How Tokens are Calculated

When processing a text, it is first broken down into a series of tokens. This process is called tokenization. The model then uses the representative numerical values of these tokens to analyze and predict the text.
An important aspect is the limitation of the number of tokens that a model can process. For example, with GPT-3.5 Turbo, this limit is 4,096 tokens, and with GPT-4, it is 8,192 tokens. This limitation applies to both input and output texts and is also referred to as the context window. The number of tokens allowed in a chat model like ChatGPT depends not only on the technical limitations of the model itself but can also be set by the operator of the chat or the specific application.

An Example of Tokens

A sentence like “ChatGPT is a language model from OpenAI” would be broken down into individual tokens. In a simple word tokenization, this sentence might be broken down into the following tokens:
Tokens Example
However, in subword tokenization, the same sentence could be broken down into more or fewer tokens, depending on the specific tokenization logic of the model.

A Comparison Between Word and Subword Tokenization

Let’s say we have a text of 1,000 words. In a simple word tokenization, we would also have 1,000 tokens. However, in subword tokenization, the number of tokens could vary. A word like “configuration,” for example, could be broken down into several tokens such as “Confi,” “gura,” “tion.” Similarly, a punctuation mark or a space could also be counted as a separate token. This means that the number of tokens could be higher than the number of words in the text.

Efficient Use of Tokens

In general, the less text there is in both the question and the
answer, the fewer tokens are consumed. This is an important aspect to keep in mind when using models like ChatGPT to maximize efficiency and optimize token usage.

Efficient Text Input: Try to make your input as concise and clear as possible. Unnecessary repetitions, overly long sentences, or tangential explanations can increase the number of tokens needed.

Requesting Shorter Responses: In some cases, you can control the length of the responses generated by the model. Shorter responses mean fewer tokens.

Recalling Previous Messages: Depending on the application, it may be useful to enable or disable the function for recalling previous messages. This setting can be adjusted in ChatGPT-X under “Settings.” It is important to note that when this function is enabled, the texts of both previous questions and answers are added to the total number of tokens, always referring to the current chat.

Activating the Recall Function: For example, suppose you use ChatGPT for text summarization. You are not satisfied with the first summary and issue another command to improve the text. In this case, it would be sensible to activate the recall function. This way, the new command can build on the insights of the previous one, delivering an improved summary. This saves tokens, as you do not have to re-enter the initial text each time.

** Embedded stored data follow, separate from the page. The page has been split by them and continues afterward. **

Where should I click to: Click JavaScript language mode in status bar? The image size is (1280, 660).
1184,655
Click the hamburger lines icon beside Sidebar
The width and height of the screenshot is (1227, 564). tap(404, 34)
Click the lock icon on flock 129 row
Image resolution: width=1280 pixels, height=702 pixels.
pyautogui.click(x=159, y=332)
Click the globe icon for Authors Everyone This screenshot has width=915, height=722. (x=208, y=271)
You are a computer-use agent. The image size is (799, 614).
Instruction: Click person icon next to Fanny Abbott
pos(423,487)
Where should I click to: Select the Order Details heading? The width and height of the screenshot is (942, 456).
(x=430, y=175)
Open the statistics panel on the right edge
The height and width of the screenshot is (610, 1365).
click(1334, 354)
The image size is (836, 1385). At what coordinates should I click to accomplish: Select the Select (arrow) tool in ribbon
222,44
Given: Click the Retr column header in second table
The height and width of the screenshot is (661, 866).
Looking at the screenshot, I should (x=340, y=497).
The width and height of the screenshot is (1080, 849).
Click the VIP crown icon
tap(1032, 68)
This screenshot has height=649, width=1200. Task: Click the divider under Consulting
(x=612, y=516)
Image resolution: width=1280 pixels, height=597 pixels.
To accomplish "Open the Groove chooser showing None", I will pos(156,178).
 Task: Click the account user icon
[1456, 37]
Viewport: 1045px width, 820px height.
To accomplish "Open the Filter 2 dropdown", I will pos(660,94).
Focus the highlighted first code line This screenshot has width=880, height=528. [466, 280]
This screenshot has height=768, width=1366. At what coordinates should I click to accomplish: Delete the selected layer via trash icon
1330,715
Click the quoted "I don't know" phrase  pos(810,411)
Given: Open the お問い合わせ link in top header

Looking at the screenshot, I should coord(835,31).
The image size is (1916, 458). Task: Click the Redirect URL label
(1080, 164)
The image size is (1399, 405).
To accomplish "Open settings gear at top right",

Deactivating the Recall Function: Suppose you use ChatGPT to generate a series of thematically unrelated poems. In this case, it would make sense to deactivate the recall function. This way, each new prompt for a poem is treated independently of the previous ones, leading to unique, independent poems. Alternatively, you can also start a new chat for each conversation to ensure that previous prompts do not influence the new ones. This saves tokens, as unnecessary texts unrelated to the new prompt are not counted.